With that caveat out of the way, let’s look at how components of even investment grade corporate bond prices can move in tandem with stocks. First, let’s look at how the popular “fear gauge” investors often follow, the VIX – the implied volatility of the stock market obtained from options prices – correlates with yields of bonds rated AA by Standard & Poor’s. An “AA” rating is solidly investment grade. We’ll focus on the difference of AA-rated corporate bond yields and that of Treasuries of the same maturity, known as the credit spread. When investors are fearful, both the VIX and credit spreads rise, as seen in the nearby graph, and when investors aren’t so worried, these measures fall.
Let’s think about this a bit differently. As you probably know, when yields rise, bond prices fall. When credit spreads rise, corporate bonds tend to underperform Treasuries, as the yield for corporate bonds is either rising more or falling less than yields on bonds that have no credit risk.
Now, what happens to credit spreads when equity markets tumble? We can look at the neatly inverse relationship between credit spreads on AA-rated corporate bonds – again, these are solidly investment grade – and the S&P 500 in the nearby graph. What we see in the nearby graph that credit spreads often rise when the stock market falls. That makes intuitive sense, as what constitutes a risk for the stock of a company also may be a risk for bonds issued by the same company, multiplied, of course, across the entire universe of tradeable securities.
Why does this matter now? Consider a different item, that of whether risks are present in the equity markets. It is very difficult to predict market returns, especially over shorter time periods. But what we can do is at least take a look at what some signals of risk tell us. Many investors tend to be contrarian for a reason: when others are bullish, all the good news might already be priced into the market. So, when sentiment is high, that, to some investors at least, is a signal that markets may be more fully valued than not.

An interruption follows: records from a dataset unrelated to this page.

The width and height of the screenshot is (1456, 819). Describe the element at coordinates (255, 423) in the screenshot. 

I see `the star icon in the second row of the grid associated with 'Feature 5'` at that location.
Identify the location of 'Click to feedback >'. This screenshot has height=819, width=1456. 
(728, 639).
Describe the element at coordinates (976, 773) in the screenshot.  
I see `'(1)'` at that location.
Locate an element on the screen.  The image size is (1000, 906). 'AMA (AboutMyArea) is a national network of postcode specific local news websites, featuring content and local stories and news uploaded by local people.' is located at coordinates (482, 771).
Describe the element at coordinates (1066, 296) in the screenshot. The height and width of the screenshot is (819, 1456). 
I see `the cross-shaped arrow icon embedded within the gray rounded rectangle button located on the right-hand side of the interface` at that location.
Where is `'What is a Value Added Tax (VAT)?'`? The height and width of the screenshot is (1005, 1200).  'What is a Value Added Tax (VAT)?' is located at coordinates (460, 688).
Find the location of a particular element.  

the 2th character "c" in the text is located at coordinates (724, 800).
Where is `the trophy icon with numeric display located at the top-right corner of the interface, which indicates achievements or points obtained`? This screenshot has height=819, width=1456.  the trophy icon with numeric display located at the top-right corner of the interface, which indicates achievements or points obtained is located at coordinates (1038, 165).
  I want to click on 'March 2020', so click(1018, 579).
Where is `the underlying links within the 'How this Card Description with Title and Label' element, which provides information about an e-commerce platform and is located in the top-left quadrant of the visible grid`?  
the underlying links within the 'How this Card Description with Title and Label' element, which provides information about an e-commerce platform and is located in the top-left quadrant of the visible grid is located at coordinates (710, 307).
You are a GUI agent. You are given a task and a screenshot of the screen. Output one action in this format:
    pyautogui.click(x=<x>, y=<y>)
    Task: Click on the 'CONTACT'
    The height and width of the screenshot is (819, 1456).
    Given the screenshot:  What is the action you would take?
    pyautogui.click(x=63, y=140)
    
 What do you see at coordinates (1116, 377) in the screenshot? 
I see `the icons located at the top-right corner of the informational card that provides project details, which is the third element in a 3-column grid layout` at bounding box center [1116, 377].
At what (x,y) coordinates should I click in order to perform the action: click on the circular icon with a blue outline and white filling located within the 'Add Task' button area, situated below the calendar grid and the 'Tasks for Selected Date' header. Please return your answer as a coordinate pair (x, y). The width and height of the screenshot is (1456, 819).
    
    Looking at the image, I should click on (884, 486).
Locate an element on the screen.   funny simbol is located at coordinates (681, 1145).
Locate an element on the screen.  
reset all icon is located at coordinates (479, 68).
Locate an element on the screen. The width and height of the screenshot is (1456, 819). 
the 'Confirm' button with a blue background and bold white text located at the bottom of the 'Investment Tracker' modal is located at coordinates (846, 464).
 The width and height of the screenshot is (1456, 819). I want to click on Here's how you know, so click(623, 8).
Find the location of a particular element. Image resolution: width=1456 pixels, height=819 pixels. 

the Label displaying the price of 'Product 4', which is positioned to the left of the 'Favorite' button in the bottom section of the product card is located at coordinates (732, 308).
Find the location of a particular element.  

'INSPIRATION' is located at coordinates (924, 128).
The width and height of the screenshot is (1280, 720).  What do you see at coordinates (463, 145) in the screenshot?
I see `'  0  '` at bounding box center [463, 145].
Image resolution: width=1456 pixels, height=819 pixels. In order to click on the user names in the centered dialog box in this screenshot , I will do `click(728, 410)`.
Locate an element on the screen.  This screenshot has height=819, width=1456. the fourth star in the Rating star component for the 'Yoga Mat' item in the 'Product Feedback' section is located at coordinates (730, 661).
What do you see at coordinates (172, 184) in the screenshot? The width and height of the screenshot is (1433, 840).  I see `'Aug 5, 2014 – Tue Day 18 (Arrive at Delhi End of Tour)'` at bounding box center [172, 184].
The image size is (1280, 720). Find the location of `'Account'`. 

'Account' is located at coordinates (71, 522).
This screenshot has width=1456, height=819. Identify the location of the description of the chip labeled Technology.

This is especially the case when the price/earnings ratio for the S&P 500 is currently 24.7, using earnings over the past twelve months, according to Dow Jones data. A year ago, the P/E ratio was 20.9. The long term history for this measure is 16.7 since the 1870s. Put a different way, earnings would have to increase by roughly 50% to bring stocks back to their long term P/E average.
Now consider the nearby graph that looks at the sentiment measures I mentioned earlier – how bullish or bearish investors are – with certain technical indicators[i], or “internals”, contained within patterns of stock price movements, courtesy of BMI and the Wall Street Journal.
So, if there are risks to the market – and we’re not making a forecast of a specific outcome – then investors might want to consider how well risks are diversified when using bonds. So, even though Treasury bonds may yield a bit less than corporate bonds, there may be some advantages to using them if your purpose for owning them is diversification. And of course, recall the caveat above that sometimes, risks can present themselves for both stocks and bonds simultaneously, no matter the credit quality. A prime example would be a larger than expected increase in inflation that might lead to a faster pace of rate hikes by the Fed than what the market currently expects.
The bottom li
ne is that U.S. Treasury bonds are assumed to be the ultimate risk-free security (other than, of course, pertaining to interest rate risk). If one is attempting to diversify risky assets through a bond position, well then, perhaps quality should be a top consideration.